Mme Périer a été une professeure extraordinaire. Tu ne trouveras pas des masses de ses anciens élèves pour te dire le contraire. Je parierais sur aucun. Elle savait qu’un cours, c’est un show. « String et paillettes », qu’elle disait. Elle savait que c’est un refuge ; en tout cas, que ça devrait l’être. Elle savait qu’il faut être généreux pour enseigner. Elle savait que, quand on fait ce métier, il vaut mieux aimer les gens. Et elle savait s’en faire aimer aussi.

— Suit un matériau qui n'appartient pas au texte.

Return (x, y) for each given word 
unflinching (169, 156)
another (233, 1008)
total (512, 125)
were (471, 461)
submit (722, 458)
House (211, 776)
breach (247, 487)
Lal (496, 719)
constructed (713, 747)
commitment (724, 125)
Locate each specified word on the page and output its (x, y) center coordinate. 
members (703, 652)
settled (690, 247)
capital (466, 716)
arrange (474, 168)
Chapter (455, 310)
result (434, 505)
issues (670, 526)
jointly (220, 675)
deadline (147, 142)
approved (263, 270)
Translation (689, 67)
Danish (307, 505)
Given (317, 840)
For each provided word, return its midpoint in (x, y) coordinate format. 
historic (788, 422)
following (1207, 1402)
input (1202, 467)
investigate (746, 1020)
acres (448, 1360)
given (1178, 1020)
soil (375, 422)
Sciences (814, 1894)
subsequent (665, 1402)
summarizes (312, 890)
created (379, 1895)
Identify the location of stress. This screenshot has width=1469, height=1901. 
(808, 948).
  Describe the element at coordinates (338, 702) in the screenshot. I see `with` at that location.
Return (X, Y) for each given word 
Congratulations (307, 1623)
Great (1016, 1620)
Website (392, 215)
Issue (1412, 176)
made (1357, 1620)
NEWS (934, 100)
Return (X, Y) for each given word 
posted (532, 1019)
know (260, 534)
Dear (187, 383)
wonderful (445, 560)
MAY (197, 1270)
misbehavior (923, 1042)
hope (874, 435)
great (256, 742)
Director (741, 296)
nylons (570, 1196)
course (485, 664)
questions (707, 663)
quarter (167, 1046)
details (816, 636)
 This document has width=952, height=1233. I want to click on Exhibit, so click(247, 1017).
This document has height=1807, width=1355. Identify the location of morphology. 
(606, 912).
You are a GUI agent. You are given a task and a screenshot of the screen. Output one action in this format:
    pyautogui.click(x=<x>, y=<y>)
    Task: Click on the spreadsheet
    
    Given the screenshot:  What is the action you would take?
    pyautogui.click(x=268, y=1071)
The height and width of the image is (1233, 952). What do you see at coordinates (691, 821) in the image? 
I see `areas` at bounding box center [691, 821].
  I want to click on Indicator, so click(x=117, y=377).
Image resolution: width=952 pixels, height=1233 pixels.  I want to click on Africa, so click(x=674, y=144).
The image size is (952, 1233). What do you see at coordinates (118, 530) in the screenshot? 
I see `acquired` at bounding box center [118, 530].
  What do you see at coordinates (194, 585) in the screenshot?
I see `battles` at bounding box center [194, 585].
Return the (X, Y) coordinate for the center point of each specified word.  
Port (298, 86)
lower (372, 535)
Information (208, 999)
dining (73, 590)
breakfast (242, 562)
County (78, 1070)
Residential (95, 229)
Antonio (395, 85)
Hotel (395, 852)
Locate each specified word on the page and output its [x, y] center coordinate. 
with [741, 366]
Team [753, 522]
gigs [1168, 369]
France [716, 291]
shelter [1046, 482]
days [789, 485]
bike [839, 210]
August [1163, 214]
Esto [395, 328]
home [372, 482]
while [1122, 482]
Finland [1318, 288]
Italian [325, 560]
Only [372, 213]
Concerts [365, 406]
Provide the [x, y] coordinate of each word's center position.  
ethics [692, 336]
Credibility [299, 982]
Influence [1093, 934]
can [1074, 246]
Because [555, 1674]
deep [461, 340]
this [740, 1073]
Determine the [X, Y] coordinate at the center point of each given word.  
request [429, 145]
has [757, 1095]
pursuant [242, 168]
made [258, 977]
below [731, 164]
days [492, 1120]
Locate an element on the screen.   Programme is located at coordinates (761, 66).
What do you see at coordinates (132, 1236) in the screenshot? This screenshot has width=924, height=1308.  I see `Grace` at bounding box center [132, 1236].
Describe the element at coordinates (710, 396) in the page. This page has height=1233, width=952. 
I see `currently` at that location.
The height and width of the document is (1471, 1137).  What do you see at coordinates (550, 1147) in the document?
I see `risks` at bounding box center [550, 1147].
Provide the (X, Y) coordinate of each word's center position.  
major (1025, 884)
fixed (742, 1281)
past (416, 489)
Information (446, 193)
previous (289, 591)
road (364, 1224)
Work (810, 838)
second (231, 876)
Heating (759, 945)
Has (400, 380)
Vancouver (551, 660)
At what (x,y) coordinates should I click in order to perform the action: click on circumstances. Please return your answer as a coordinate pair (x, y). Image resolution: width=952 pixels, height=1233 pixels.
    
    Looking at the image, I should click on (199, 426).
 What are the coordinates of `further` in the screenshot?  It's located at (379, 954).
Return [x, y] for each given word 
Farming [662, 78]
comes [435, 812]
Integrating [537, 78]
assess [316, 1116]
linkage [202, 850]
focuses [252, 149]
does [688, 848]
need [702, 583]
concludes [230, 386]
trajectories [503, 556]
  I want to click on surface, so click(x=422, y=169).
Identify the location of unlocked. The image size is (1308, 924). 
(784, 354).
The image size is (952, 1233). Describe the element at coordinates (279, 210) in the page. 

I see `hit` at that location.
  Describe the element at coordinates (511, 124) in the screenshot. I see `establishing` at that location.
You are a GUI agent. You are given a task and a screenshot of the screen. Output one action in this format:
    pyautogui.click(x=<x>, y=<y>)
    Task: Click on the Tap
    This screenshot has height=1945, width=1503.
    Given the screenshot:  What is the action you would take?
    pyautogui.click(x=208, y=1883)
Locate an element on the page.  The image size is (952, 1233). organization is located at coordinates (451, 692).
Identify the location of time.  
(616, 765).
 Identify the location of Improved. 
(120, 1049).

Zab a été, pour moi, une amie extraordinaire, un double au féminin, une presque sœur. J’aimais ce qu’elle aimait et nous avions les mêmes détestations. On a suivi des chemins parallèles, elle au-dessus, bien sûr, normalienne, agrégée, docteure, moi à côté, de l’hypokhâgne au lycée Claude-Monet jusqu’au lycée Julie-Victoire Daubié d’Argenteuil, en passant par la Sorbonne et Nanterre et l’IUFM de Saint-Germain-en-Laye.

Entre nous, il y avait les lettres classiques, évidemment, elle le grec, et moi le latin ; les jeux aussi, elle les jeux vidéo, moi les jeux de plateau ; on se retrouvait toujours autour de la fantasy, de la science-fiction et du jeu de rôle (et d’Hugo). C’est avec elle d’ailleurs que j‘ai découvert le JdR.

Je lui dois tant de choses que je ne pourrais jamais en terminer la liste. Elle m’a fait autant marrer, en vingt ans, qu’elle me fait pleurer depuis deux.

Donc, cette année, je te parle d’elle. Parce qu’elle me manque encore et que je ne me console pas.

Je t’en parle aussi parce que, cette année, les choses ont changé. Je n’ai pas fait ma rentrée au lycée Julie-Victoire Daubié. Je n’ai pas fait ma rentrée du tout. Sans elle, c’était trop dur.

Je n’ai rien dit avant, mais j’ai bossé. Et pas tout seul. On est plusieurs à vouloir que son travail lui survive. Les Héritiers, ce jeu de rôle qui n’a jamais aussi bien porté son nom, elle l’a pensé et peaufiné pendant deux décennies. Aujourd’hui, il va être publié, enfin, au premier semestre 2020.

Elle ne sera pas là pour le voir mais je pense qu’on sera nombreux à vouloir partager ce qui lui était précieux.

Quand Umberto Eco est mort, à moins que ce ne fût Maurice G. Dantec, un autre de ses auteurs fétiches, elle m’avait dit tristement : « Et voilà un corpus qui se referme. » J’aime à penser que son propre corpus reste ouvert, au moins encore un peu.

4 commentaires:

Michael a dit…

Merci pour ces larmes qui ont suivies la lecture de ces quelques lignes

greg a dit…

Je partage ta douleur et ne peux m'empêcher de verser quelques larmes. J'aurais pu écrire à peu près près la même chose.
Les Héritiers permettent de continuer à dialoguer, jouer et vivre des aventures avec elle. Maigre consolation mais je suis sûr qu'elle aurait kiffé l'effervescence autour du projet et c'est pour ça que j'y engloutis tant d'heures de ma vie.

Charlotte Bousquet a dit…

Merci pour ce post, fabien.
Et merci de m'avoir permis de rencontrer Isabelle "en vrai" et "IRL", chez toi.

Adirelle a dit…

Merci pour ce post.

Je crois qu'Isabelle avait cette faculté de percevoir chez les gens des qualités qu'eux-même ignoraient ou qu'ils prenaient pour des défauts. Et pour cette façon de souligner nos qualités d'un rayon solaire on ne pouvait que l'aimer en retour. Je crois que je ne m'en étais jamais rendu compte jusqu'à sa disparition. Ça m'est devenu évident à la vue de la foule l'accompagnant jusqu'à sa dernière demeure. Quand il m'arrive de repenser à elle, j'ai toujours un pincement au cœur et la gorge serrée. Je n'arrive pas à dire tout ce que j'ai sur le cœur, mais comme elle le savait, ce n'est pas mon truc.

Adirelle, a.k.a. Guillaume du gang des Lyonnais.